**Problem details**
Exclude the pictures. Transcribe exactly, and only, the lines from the one holding "Click the Chicken francese description text" to the end of the material below.

##############################

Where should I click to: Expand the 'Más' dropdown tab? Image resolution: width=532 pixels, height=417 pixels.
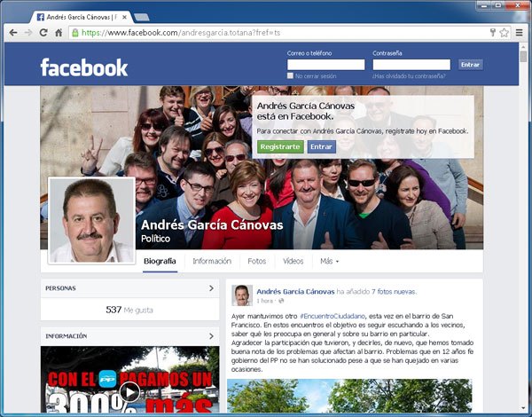[331, 262]

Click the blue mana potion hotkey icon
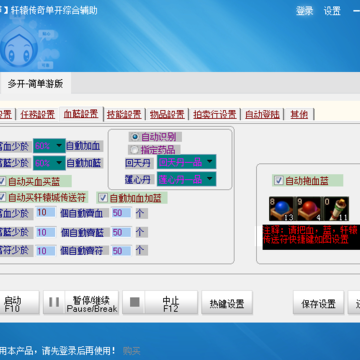click(x=281, y=209)
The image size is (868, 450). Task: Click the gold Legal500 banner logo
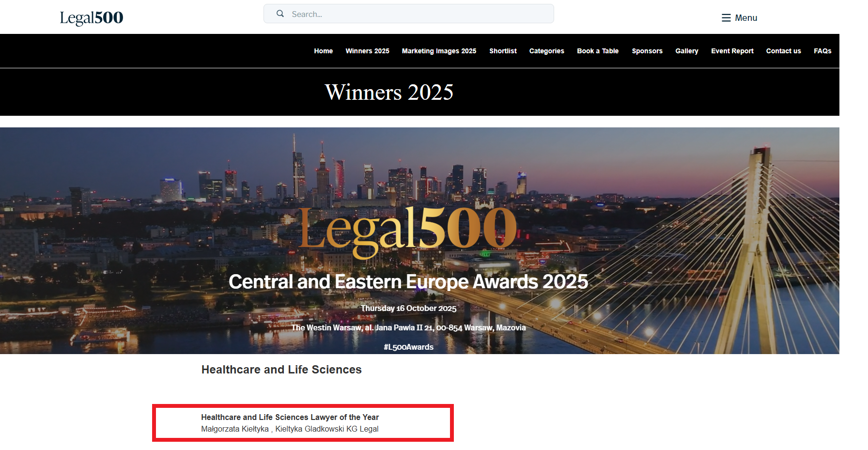pos(408,229)
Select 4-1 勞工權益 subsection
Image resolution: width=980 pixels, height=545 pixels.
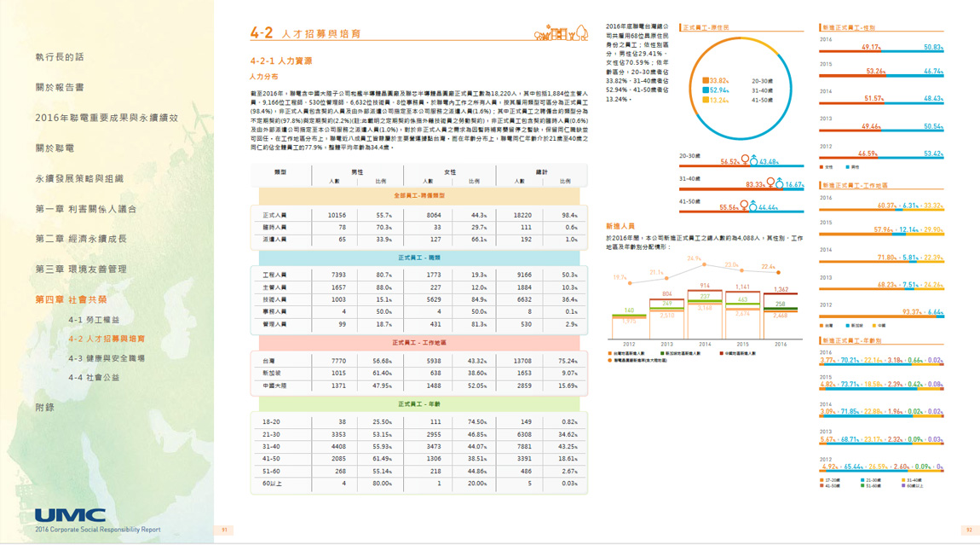(94, 320)
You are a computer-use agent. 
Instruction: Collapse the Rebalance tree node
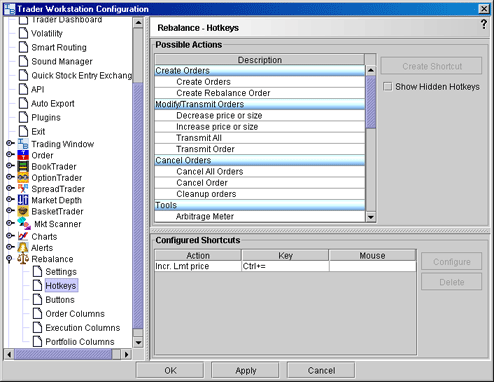9,259
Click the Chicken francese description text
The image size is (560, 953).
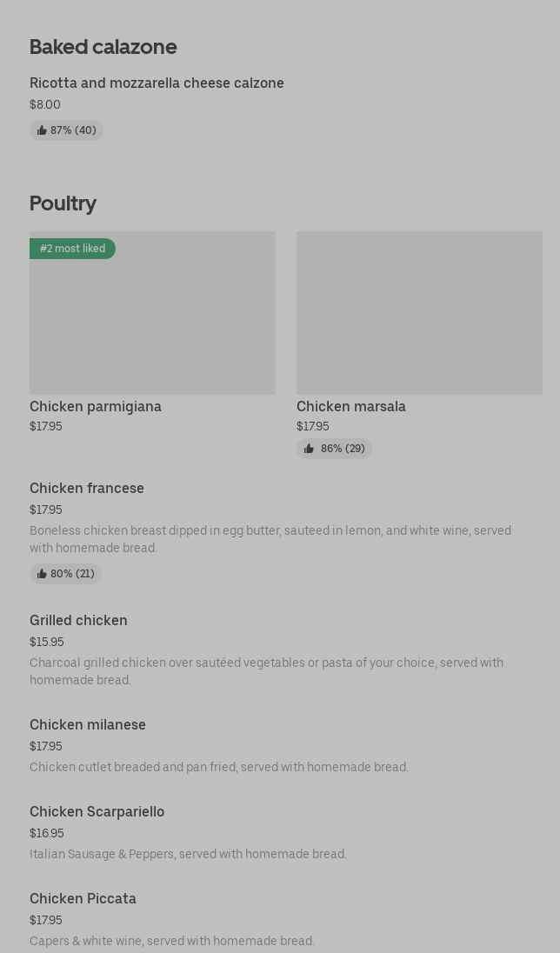(x=270, y=539)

##############################

**Task output**
Click the Chicken francese description text
The image size is (560, 953).
(x=270, y=539)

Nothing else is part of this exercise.